Igualmente, el rol del curandero y curandera siguió desarrollándose, sea para para la “culebrilla”, detener el “mal de ojo”, y “curar de palabra”. Los números de dichos galenos informales aún eran importantes en la segunda mitad del siglo XIX, tal como se consignó en el primer censo a instancias del presidente Domingo Faustino Sarmiento, donde existían más curanderos que médicos matriculados: “El Primer Censo Nacional de Población (1869) – tomado por Silvia Mallo en La sociedad entre 1810 y 1870, en el tomo IV de Nueva Historia de la Nación Argentina (2000) - consigna 1.836.490 habitantes en todo el país, de los cuales casi el 78% era analfabeto y tan sólo el 1,35 % estaba formado por profesionales. La mayoría de éstos ya estaba radicada en Buenos Aires. Entre ellos, los médicos eran veinte más que los abogados, sumando ambos 897 (243 y 222 de unos y otros residían en Buenos Aires); se agregaban 194 ingenieros (142 en Buenos Aires) y 70 arquitectos. En otros niveles de preparación, había 1.047 curanderos y curanderas, 240 agrimensores y 9.602 militares y tropa”.

Lina Beck – Bernard, escritora francesa que residió en Santa Fe en época de las presidencias de Justo José de Urquiza y Santiago Derqui, publicó Cinco años en la Confederación Argentina (1856 – 1862), traducido en 1935 por el historiador José Luis Busaniche, el cual tomo fragmentos de dicha obra en su trabajo Estampas del pasado (1971).

En dicha obra, la prosista de Alsacia consignó: “El curandero es personaje de cuenta en la vida de las pampas. En realidad se trata por lo general de un pobre diablo, vizcaíno o genovés, caído en América pro lances de la fortuna y que no pudieron hacer otra cosa, se ha dedicado a médico rural, a curandero. Suele ser un hombre, ni joven ni viejo, de aspecto grave, parco de palabras, lacónico, en su papel de oráculo. Si puede agenciarse de unos anteojos con aros de oro, un anillo de sello y algún viejo fraque negro, ya puede considerar asentada su reputación. Su terapéutica participa de la magia. Dispone de recetas para hacer fundir, con cinco metales diferentes, anillos que, una vez en el dedo, preservan del reumatismo, dolores de cabeza y otros males”.

Lina Beck – Bernard describió al curandero con pinceladas de realidad y humor: “Adquiere de los indios del Perú, que bajan todos los años a Santa Fe, raíces maravillosas contra el frío, el calor o el viento. Hace fumigaciones con yerbas aromáticas, que cuando no curan a los enfermos, los asfixian. Abusa con frecuencia de los purgantes y de los eméticos, a tal punto que el resultado de la cura es la muerte del paciente. Pero el curandero, optimista de corazón y de un desahogo sin igual, no se inmuta con la noticia.

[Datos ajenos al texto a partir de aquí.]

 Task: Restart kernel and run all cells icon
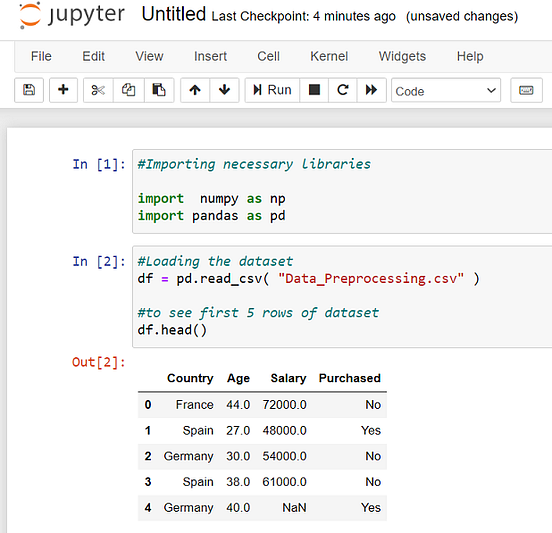(371, 90)
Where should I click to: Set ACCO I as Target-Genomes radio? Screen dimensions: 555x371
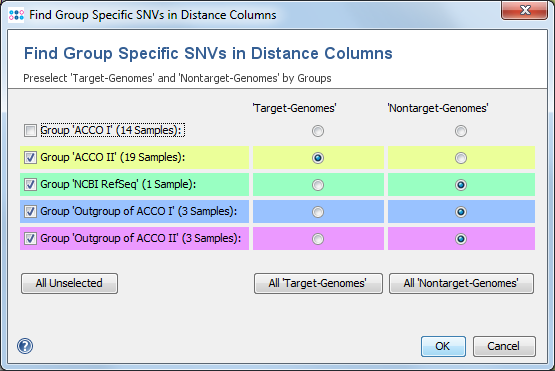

- ¿Conque murió el pobrecito?...

- Sí, señor.

- ¡Qué lástima! Le había hecho una limpieza para toda la vida…”.

Aun superviviendo en estos años, la razón y el criterio marcan que, más allá de lo pintoresco del relato, la confianza última debe estar depositada en aquellos profesionales matriculados que día a día, y hoy más que nunca es su lucha contra el coronavirus, nos ofrecen su conocimiento y su devoción en su labor como trabajadores y trabajadoras de la salud.